+++ ПРИВЕДЁННЫЙ ОТРЫВОК +++

13. Итак, о том, что медицинское искусство само в себе имеет благоприятные возможности для лечения болезней и что оно, по справедливости, не простирает своих рук к тем болезням, которые нельзя уже исправить, или невиновно в решимости лечить такие болезни, об этом ясно говорит и настоящая речь, и свидетельствуют люди, опытные в этом искусстве-охотнее на основании его самого, чем только на словах. Эти люди не заботятся о красноречии; напротив, они думают, что они приобретут себе более сильное доверие народа на основании того, что он будет воочию видеть из самих фактов, а не на основании того, что он будет слышать из многообещающих слов.


[1] Искусство, по греч. τέχνη, откуда наша «техника»; понятие это было шире нашего искусства и включало сюда различные ремесла, требующие технических навыков, приблизительно так же, как французское art; медицина–врачебное искусство. С другой стороны, врач был δημιουργοί, демиург, человек, занимавшийся общеполезным ремеслом, ремесленник, мастер.

+++ СОДЕРЖИМОЕ НАБОРА ДАННЫХ +++

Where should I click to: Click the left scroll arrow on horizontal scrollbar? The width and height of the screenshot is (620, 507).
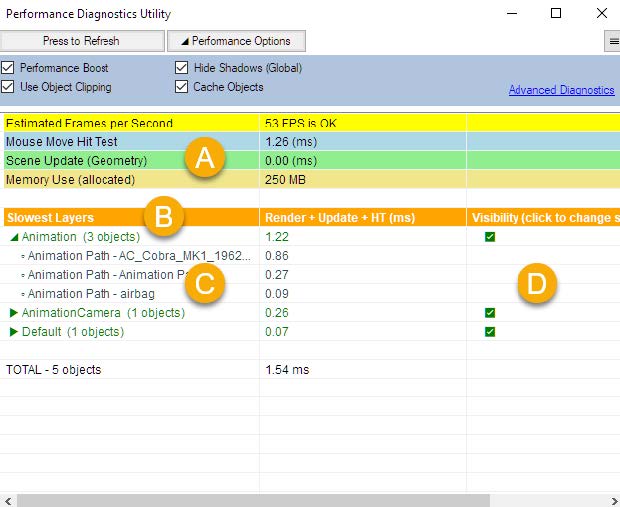(x=9, y=499)
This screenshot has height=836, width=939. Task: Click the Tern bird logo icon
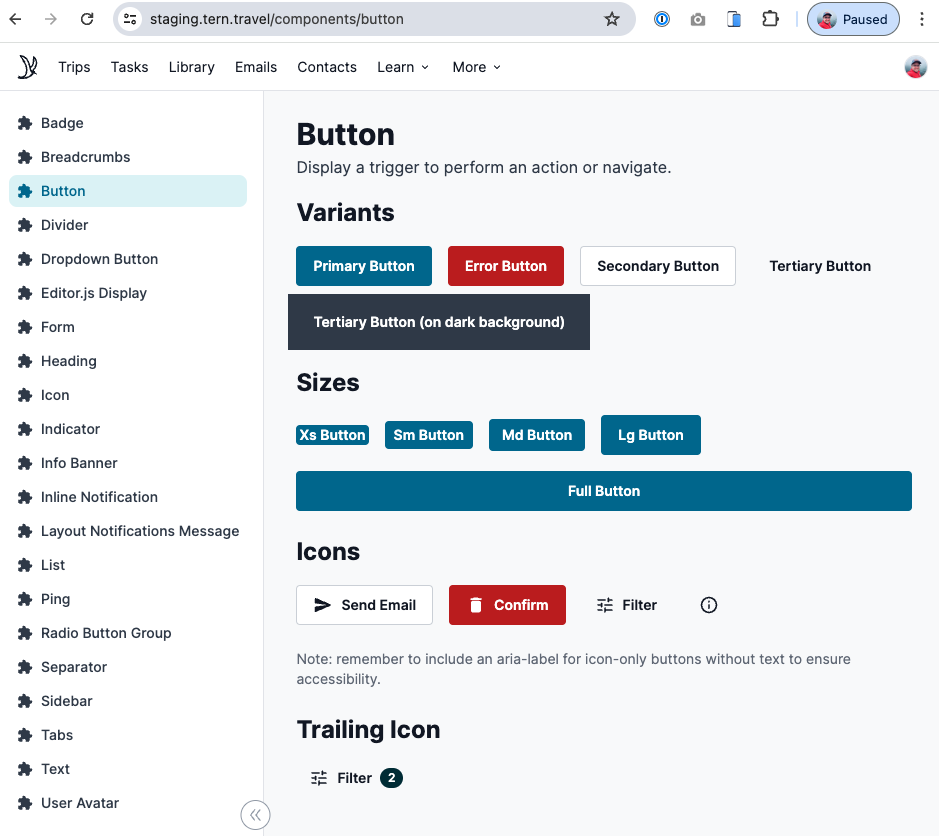click(28, 67)
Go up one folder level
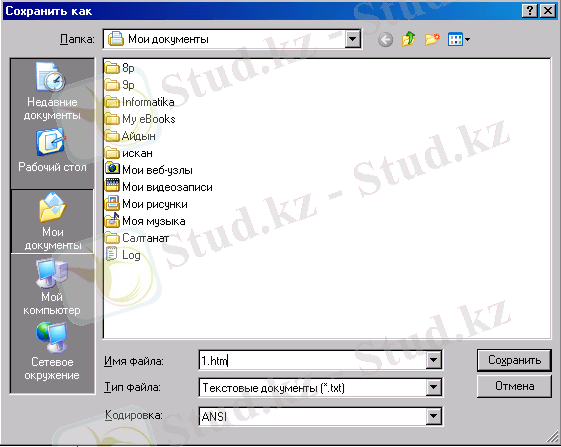Screen dimensions: 561x447 (409, 39)
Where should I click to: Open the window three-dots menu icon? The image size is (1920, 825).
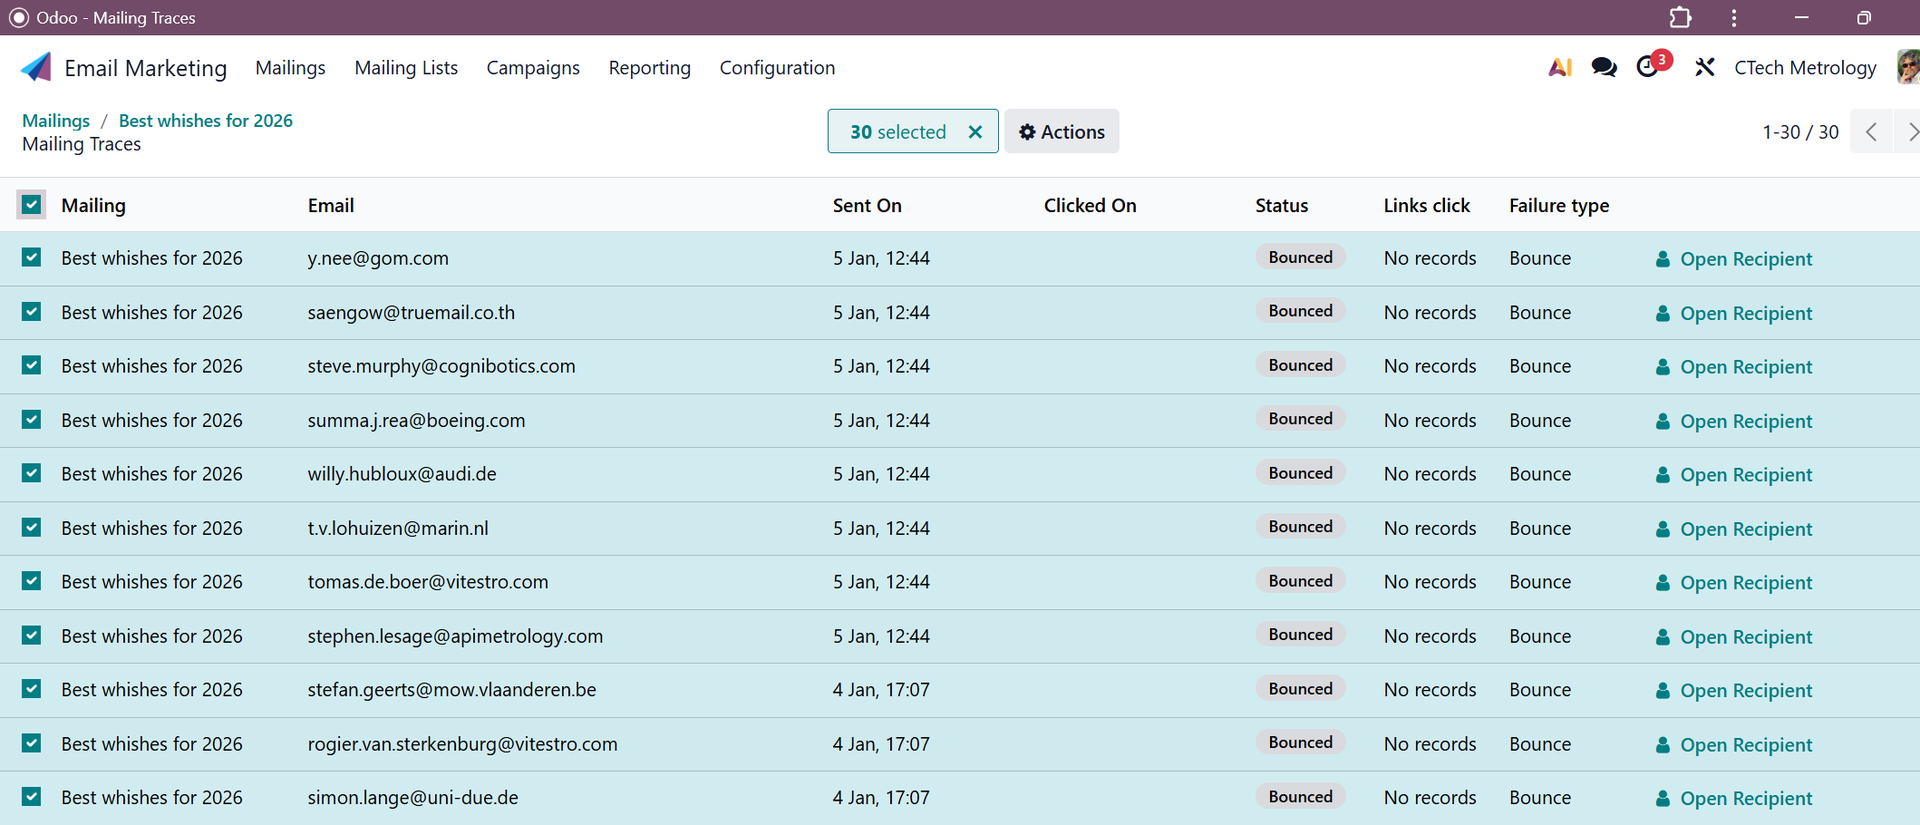[1734, 18]
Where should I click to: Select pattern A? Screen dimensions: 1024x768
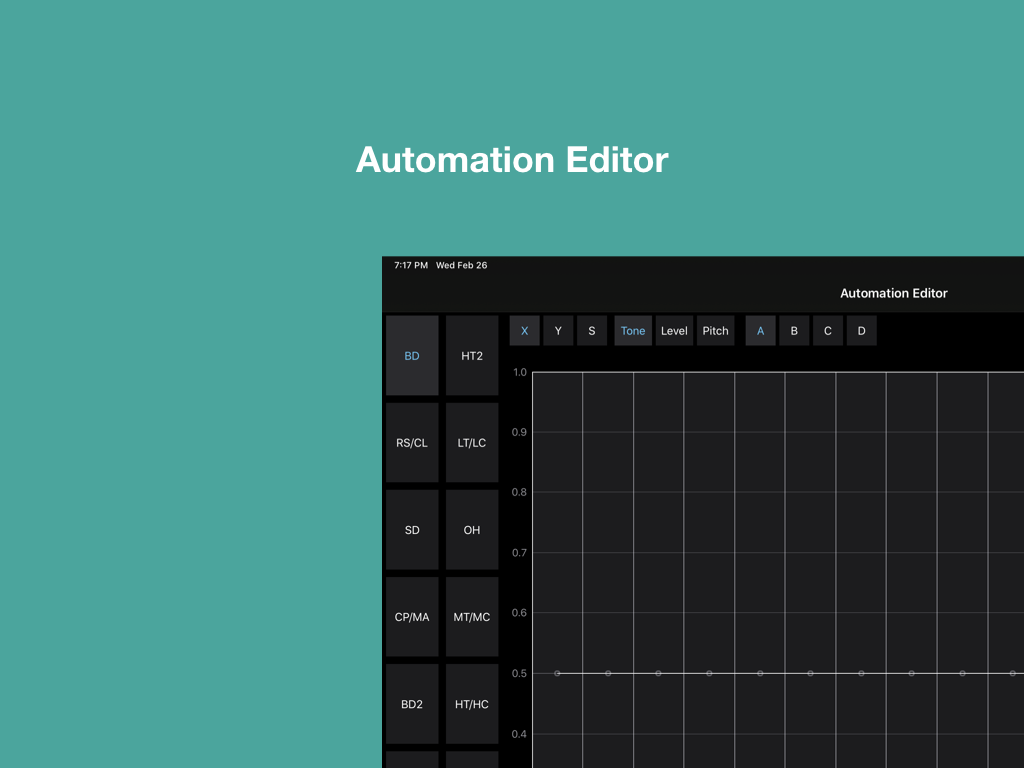tap(760, 331)
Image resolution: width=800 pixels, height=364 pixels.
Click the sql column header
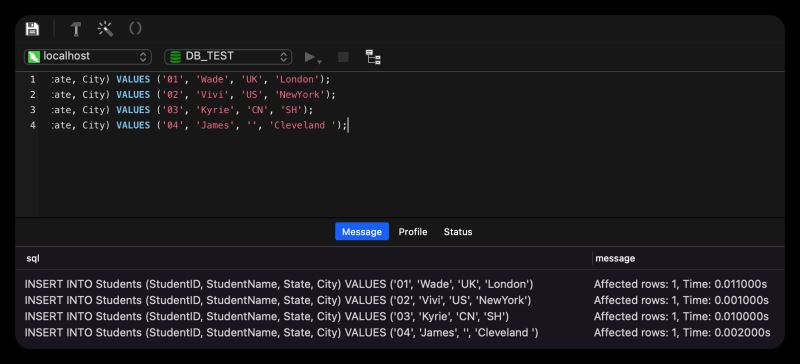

+++

#### ИНСТРУКЦИЯ К УПРАЖНЕНИЮ:
Воспроизведите приведённый отрывок о медицинском искусстве целиком, без каких-либо изменений.

#### РЕЗУЛЬТАТ ВЫПОЛНЕНИЯ:
13. Итак, о том, что медицинское искусство само в себе имеет благоприятные возможности для лечения болезней и что оно, по справедливости, не простирает своих рук к тем болезням, которые нельзя уже исправить, или невиновно в решимости лечить такие болезни, об этом ясно говорит и настоящая речь, и свидетельствуют люди, опытные в этом искусстве-охотнее на основании его самого, чем только на словах. Эти люди не заботятся о красноречии; напротив, они думают, что они приобретут себе более сильное доверие народа на основании того, что он будет воочию видеть из самих фактов, а не на основании того, что он будет слышать из многообещающих слов.


[1] Искусство, по греч. τέχνη, откуда наша «техника»; понятие это было шире нашего искусства и включало сюда различные ремесла, требующие технических навыков, приблизительно так же, как французское art; медицина–врачебное искусство. С другой стороны, врач был δημιουργοί, демиург, человек, занимавшийся общеполезным ремеслом, ремесленник, мастер.